For archival purposes, forwarding an incoming command email to
linux-kernel@xxxxxxxxxxxxxxx, syzkaller-bugs@xxxxxxxxxxxxxxxx.

***

Subject: Re: [syzbot] [bpf?] [net?] WARNING in sock_map_destroy
Author: dmantipov@xxxxxxxxx

#syz test: git://git.kernel.org/pub/scm/linux/kernel/git/netdev/net.git d505d3593b52b6c43507f119572409087416ba28

From 12b932f214f0caaaa79f929ab81b46ebea125a06 Mon Sep 17 00:00:00 2001
From: Dmitry Antipov <dmantipov@xxxxxxxxx>
Date: Tue, 10 Sep 2024 14:21:20 +0300
Subject: [PATCH net v2] net: sockmap: avoid race between sock_map_destroy() and
sk_psock_put()

Syzbot has triggered the following race condition:

On CPU0, 'sk_psock_drop()' (most likely scheduled from 'sock_map_unref()'
called by 'sock_map_update_common()') is running at [1]:

void sk_psock_drop(struct sock *sk, struct sk_psock *psock)
{
write_lock_bh(&sk->sk_callback_lock);
sk_psock_restore_proto(sk, psock); [1]
rcu_assign_sk_user_data(sk, NULL); [2]
...
}

If 'sock_map_destroy()' is scheduled on CPU1 at the same time, psock is
always NULL at [3]. But, since [1] may be is in progress during [4], the
value of 'saved_destroy' at this point is undefined:

void sock_map_destroy(struct sock *sk)
{
void (*saved_destroy)(struct sock *sk);
struct sk_psock *psock;

rcu_read_lock();
psock = sk_psock_get(sk); [3]
if (unlikely(!psock)) {
rcu_read_unlock();
saved_destroy = READ_ONCE(sk->sk_prot)->destroy; [4]
} else {
saved_destroy = psock->saved_destroy; [5]
sock_map_remove_links(sk, psock);
rcu_read_unlock();
sk_psock_stop(psock);
sk_psock_put(sk, psock);
}
if (WARN_ON_ONCE(saved_destroy == sock_map_destroy))
return;
if (saved_destroy)
saved_destroy(sk);
}

Fix this issue in 3 steps:

1. Prefer 'sk_psock()' over 'sk_psock_get()' at [3]. Since zero
refcount is ignored, 'psock' is non-NULL until [2] is completed.

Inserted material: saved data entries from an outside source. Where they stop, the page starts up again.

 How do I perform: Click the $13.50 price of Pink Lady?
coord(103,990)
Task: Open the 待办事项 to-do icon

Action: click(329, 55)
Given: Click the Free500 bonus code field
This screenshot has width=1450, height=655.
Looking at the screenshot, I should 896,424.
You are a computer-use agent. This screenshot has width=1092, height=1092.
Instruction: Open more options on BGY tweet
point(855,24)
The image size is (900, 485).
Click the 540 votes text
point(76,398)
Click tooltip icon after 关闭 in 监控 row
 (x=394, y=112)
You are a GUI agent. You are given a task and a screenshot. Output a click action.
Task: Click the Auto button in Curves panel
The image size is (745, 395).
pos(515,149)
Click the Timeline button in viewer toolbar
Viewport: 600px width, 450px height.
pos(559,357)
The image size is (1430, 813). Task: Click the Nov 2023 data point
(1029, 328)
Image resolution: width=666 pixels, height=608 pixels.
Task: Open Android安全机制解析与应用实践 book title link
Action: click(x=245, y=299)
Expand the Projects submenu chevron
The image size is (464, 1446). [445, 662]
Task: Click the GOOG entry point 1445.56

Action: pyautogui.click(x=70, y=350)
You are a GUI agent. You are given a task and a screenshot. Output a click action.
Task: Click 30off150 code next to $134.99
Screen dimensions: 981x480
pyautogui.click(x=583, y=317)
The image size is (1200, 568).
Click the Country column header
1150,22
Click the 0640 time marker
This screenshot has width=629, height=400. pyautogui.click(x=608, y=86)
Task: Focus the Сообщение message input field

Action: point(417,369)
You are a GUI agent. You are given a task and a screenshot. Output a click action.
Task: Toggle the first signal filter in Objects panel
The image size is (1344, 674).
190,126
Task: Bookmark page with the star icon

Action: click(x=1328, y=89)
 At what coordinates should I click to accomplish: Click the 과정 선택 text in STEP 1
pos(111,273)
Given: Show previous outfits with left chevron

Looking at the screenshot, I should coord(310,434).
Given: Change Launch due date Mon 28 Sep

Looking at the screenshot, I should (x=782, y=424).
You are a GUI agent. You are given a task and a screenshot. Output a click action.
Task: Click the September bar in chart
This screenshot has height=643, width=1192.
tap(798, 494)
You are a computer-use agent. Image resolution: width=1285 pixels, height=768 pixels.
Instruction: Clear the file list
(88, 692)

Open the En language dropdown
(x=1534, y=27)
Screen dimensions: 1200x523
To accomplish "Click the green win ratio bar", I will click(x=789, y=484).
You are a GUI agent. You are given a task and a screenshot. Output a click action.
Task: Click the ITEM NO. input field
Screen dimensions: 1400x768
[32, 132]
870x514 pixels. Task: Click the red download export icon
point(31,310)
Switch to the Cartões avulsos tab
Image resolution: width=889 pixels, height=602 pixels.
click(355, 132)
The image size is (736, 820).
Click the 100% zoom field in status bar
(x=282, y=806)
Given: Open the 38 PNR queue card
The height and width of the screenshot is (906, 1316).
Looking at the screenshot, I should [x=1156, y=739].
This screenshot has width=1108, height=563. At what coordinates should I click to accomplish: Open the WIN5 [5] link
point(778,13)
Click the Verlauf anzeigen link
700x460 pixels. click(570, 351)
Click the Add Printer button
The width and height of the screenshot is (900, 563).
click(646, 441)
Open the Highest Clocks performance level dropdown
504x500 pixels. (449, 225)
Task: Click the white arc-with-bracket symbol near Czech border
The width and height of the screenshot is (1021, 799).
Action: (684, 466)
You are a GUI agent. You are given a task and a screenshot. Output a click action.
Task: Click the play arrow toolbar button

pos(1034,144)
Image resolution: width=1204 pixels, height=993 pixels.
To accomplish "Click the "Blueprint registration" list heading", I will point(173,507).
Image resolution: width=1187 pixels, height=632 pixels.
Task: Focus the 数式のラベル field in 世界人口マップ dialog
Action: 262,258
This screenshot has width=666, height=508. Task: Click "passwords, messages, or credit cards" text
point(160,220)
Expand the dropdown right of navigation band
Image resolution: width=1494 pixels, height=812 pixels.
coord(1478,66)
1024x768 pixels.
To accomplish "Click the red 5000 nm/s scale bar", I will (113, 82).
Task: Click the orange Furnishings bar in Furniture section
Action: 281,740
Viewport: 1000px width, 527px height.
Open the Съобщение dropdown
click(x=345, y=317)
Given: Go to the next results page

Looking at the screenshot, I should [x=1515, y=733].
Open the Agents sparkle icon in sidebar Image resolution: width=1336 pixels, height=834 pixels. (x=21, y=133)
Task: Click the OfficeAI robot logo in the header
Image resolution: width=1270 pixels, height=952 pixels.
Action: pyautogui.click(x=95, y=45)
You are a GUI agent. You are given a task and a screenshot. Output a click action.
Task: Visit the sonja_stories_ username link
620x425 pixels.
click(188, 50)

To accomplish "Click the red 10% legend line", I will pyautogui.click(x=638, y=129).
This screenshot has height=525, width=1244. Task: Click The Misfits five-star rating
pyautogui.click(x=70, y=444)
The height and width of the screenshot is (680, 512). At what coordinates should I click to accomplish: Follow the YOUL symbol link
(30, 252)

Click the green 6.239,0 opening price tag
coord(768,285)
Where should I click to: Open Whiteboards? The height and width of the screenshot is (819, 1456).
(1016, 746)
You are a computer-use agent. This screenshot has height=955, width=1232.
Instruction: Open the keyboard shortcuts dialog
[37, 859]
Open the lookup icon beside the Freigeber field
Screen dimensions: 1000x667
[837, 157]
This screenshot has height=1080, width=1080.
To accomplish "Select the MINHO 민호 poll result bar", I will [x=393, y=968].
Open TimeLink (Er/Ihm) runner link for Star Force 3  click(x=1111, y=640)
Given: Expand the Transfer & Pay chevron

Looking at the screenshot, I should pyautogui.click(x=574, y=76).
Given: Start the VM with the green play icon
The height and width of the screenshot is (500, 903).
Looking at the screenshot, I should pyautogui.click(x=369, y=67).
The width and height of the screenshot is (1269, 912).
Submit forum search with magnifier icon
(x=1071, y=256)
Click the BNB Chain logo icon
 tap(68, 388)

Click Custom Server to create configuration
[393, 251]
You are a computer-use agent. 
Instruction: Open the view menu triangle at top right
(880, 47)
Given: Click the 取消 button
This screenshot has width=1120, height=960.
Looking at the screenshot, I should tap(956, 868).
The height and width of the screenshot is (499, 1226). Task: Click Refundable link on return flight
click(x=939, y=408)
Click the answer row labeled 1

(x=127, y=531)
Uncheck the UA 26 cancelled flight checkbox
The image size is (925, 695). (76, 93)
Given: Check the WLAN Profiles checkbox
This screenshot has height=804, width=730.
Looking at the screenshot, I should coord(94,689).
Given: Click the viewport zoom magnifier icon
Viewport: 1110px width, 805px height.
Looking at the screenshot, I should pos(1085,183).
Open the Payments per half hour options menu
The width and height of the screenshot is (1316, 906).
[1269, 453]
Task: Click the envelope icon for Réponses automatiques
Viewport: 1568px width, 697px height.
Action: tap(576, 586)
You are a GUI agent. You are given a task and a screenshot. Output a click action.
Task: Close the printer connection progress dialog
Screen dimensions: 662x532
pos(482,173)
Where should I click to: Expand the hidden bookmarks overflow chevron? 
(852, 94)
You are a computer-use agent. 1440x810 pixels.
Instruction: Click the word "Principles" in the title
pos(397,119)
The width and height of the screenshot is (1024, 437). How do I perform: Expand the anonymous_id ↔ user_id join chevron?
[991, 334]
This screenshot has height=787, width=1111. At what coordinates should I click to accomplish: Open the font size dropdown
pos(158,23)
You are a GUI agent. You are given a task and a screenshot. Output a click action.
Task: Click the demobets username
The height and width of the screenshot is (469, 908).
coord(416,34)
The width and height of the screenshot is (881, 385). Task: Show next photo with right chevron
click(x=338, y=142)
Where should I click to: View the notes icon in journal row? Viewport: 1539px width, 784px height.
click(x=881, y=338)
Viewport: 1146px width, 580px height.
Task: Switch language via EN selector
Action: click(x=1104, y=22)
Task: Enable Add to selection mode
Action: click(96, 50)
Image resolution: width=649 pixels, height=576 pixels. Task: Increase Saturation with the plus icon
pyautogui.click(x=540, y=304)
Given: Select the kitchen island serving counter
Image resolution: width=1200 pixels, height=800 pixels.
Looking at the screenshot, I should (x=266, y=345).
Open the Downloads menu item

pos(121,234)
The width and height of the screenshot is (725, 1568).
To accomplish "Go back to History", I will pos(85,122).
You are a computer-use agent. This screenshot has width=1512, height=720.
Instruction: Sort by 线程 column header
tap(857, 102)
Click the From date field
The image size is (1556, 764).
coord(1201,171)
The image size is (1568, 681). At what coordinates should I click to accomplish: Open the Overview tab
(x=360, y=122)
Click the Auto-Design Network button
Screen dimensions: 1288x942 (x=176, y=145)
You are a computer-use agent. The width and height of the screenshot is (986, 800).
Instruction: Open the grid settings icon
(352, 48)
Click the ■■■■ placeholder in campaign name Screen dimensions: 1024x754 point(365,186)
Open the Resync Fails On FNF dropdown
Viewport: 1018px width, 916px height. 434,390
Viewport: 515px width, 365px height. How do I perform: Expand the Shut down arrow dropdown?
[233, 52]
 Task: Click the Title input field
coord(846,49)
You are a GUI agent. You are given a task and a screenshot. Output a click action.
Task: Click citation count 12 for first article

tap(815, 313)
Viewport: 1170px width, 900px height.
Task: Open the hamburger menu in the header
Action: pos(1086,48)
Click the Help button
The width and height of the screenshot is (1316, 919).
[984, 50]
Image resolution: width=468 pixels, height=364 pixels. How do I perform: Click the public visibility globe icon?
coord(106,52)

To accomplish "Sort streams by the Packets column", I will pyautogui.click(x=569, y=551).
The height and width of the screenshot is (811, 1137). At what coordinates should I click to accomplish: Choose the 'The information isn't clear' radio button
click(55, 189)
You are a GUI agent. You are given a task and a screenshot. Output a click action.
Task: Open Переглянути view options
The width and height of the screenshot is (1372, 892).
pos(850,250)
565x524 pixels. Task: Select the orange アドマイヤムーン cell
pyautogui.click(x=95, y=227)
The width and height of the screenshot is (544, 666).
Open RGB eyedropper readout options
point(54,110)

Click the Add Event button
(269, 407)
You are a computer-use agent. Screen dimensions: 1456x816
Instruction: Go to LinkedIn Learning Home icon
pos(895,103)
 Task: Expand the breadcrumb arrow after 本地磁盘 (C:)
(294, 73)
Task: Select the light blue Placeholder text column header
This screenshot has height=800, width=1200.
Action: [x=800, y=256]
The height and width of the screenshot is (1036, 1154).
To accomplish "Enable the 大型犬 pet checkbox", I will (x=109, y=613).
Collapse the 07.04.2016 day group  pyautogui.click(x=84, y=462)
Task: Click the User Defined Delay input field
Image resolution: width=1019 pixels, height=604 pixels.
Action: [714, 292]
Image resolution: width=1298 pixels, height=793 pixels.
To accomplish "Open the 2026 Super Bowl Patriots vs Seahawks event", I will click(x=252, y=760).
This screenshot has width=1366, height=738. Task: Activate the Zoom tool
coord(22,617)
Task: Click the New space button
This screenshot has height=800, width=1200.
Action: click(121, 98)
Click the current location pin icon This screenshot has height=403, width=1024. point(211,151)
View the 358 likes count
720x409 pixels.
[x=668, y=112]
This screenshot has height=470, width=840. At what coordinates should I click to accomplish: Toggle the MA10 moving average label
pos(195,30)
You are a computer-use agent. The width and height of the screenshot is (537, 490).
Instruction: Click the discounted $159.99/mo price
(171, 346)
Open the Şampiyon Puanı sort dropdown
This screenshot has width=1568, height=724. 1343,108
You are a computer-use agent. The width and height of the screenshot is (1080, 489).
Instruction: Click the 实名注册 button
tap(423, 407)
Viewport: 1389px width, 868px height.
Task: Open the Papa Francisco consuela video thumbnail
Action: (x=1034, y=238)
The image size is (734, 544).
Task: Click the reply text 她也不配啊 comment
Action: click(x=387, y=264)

2. Add read lock around [5], to make sure that [1] is not in progress
when the former is executed.

3. Since 'sk_psock()' does not adjust reference counting, drop
'sk_psock_put()' and redundant 'sk_psock_stop()' (which is
executed by 'sk_psock_drop()' anyway).

Fixes: 5b4a79ba65a1 ("bpf, sockmap: Don't let sock_map_{close,destroy,unhash} call itself")
Reported-by: syzbot+f363afac6b0ace576f45@xxxxxxxxxxxxxxxxxxxxxxxxx
Closes: https://syzkaller.appspot.com/bug?extid=f363afac6b0ace576f45
Signed-off-by: Dmitry Antipov <dmantipov@xxxxxxxxx>
---
net/core/sock_map.c | 6 +++---
1 file changed, 3 insertions(+), 3 deletions(-)

diff --git a/net/core/sock_map.c b/net/core/sock_map.c
index d3dbb92153f2..1eeb1d3a6b71 100644
--- a/net/core/sock_map.c
+++ b/net/core/sock_map.c
@@ -1649,16 +1649,16 @@ void sock_map_destroy(struct sock *sk)
struct sk_psock *psock;

rcu_read_lock();
- psock = sk_psock_get(sk);
+ psock = sk_psock(sk);
if (unlikely(!psock)) {
rcu_read_unlock();
saved_destroy = READ_ONCE(sk->sk_prot)->destroy;
} else {
+ read_lock_bh(&sk->sk_callback_lock);
saved_destroy = psock->saved_destroy;
+ read_unlock_bh(&sk->sk_callback_lock);
sock_map_remove_links(sk, psock);
rcu_read_unlock();
- sk_psock_stop(psock);
- sk_psock_put(sk, psock);
}
if (WARN_ON_ONCE(saved_destroy == sock_map_destroy))
return;
--
2.46.0